North Korean Sapphire Sleet Hits 140+ Mastra AI Agent Packages in NPM Supply Chain Attack

AI relevance: Mastra is a TypeScript framework for building AI agents, workflows, and RAG pipelines — compromising it directly threatens the integrity of AI agent deployments and CI/CD pipelines that build them.

  • On June 17, 2026, North Korean state-sponsored threat actor Sapphire Sleet (aka BlueNoroff, Copernicium) compromised the 'ehindero' NPM maintainer account with publishing rights across the Mastra ecosystem.
  • During a 45-minute window, attackers published 141 packages containing a malicious dependency easy-day-js (typosquat of legitimate dayjs).
  • Affected packages have ~8 million weekly downloads.
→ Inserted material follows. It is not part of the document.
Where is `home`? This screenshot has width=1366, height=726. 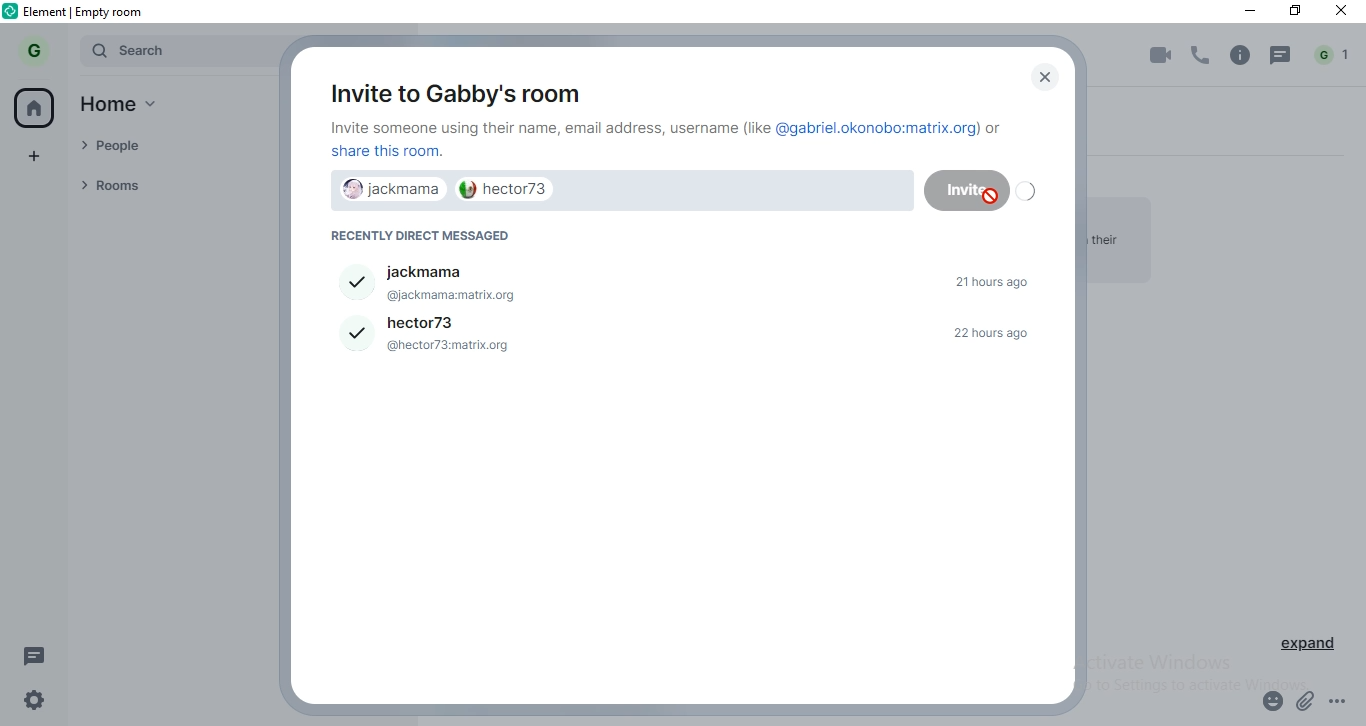
home is located at coordinates (129, 107).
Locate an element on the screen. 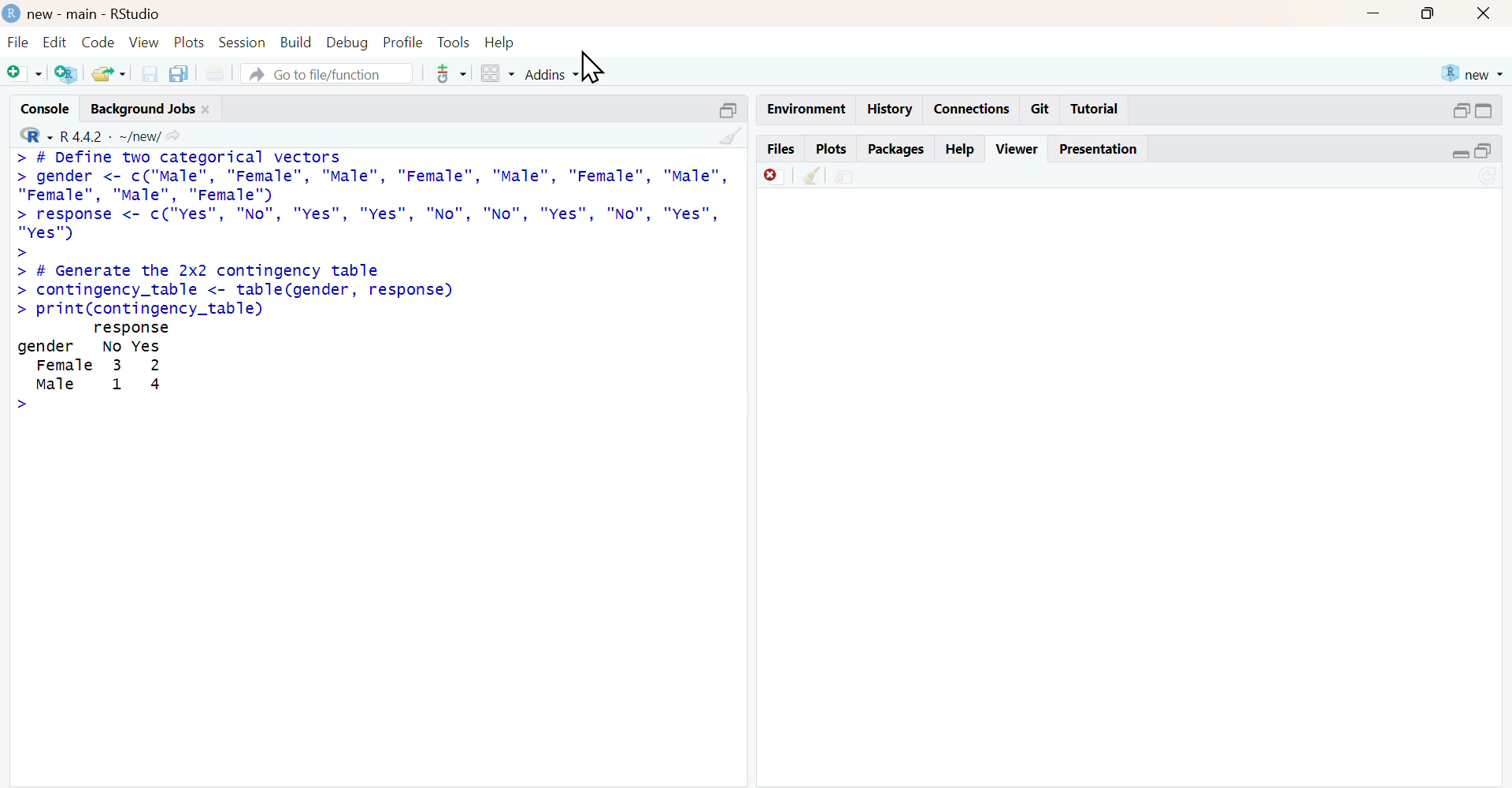 This screenshot has width=1512, height=788. save is located at coordinates (150, 74).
Any npm install or npm update during the attack window is considered compromised.
  • The malware uses an obfuscated postinstall dropper to fetch a second-stage payload, execute it as a hidden background process, then self-delete.
  • The payload targets Windows, macOS, and Linux, masquerading as node-related tools while collecting system information and targeting 160+ cryptocurrency browser extensions.
  • This follows the April 2026 Axios NPM supply chain attack attributed to UNC1069 (also North Korean), showing sustained campaign against AI/developer tooling.
  • Microsoft's attribution to Sapphire Sleet is based on TTPs consistent with prior financial-motivated operations.

Why it matters

AI agent frameworks are high-value supply chain targets. Mastra integrates with LLM providers, MCP servers, and cloud deployments — compromising it gives attackers leverage over the entire AI development lifecycle. The postinstall execution model means developers and CI/CD pipelines were exposed regardless of whether the malicious code was imported in application logic.

What to do

  • Remove all affected Mastra package versions installed during the June 17 attack window.
  • Scan developer workstations and CI/CD environments for malware indicators (see IoCs from Aikido, Ox, Socket, Sonatype, StepSecurity).
  • Rotate all credentials, tokens, and secrets that may have been exposed.
  • Harden cryptocurrency wallet access with hardware security keys.
  • Pin dependencies and use lockfiles; consider npm 12's improved script execution controls.